Markaz report on GCC ICT Sector

31/01/2010

“Markaz” recently released its report on the GCC Information & Communications Technology (ICT) sector as part of its infrastructure research. The authors M.R. Raghu and Layla Al-Ammar note that as the world has become increasingly digitized, the GCC countries have made concentrated efforts at keeping up with global developments in the Information & Communications Technology (ICT) arena. These have ranged from direct government investment in ICT infrastructure, such as fixed, mobile and internet communication networks, to liberalizing the ICT sector in order to promote private sector activity

ICT Infrastructure includes the hardware and software required in an IT system in addition to telecommunication equipment (such as analog and fibre-optic cables). ICT spending has been growing at a healthy rate in the GCC. In the UAE, for example, spending on IT infrastructure has grown at a CAGR of 18% over the past five years[1]. Moreover, most GCC telecommunication markets are liberalized and highly competitive.

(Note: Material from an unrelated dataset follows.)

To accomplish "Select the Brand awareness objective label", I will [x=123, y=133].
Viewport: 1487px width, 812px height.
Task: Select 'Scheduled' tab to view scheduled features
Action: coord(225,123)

GCC ICT Market Indicators-2008

Spending on ICT in the GCC is likely to reach nearly US$180 bn over the next three years. The pace of growth in IT spending has been decelerating since 2004. IT spending in GCC countries is expected to grow 8-10% driven by the larger countries of Saudi Arabia and the UAE, which account for 50% and 25%, respectively, of total GCC ICT spending.

Expected GCC ICT Investments (2010-2012)

Source: Markaz Research, World Information Technology and Services Alliance (WITSA)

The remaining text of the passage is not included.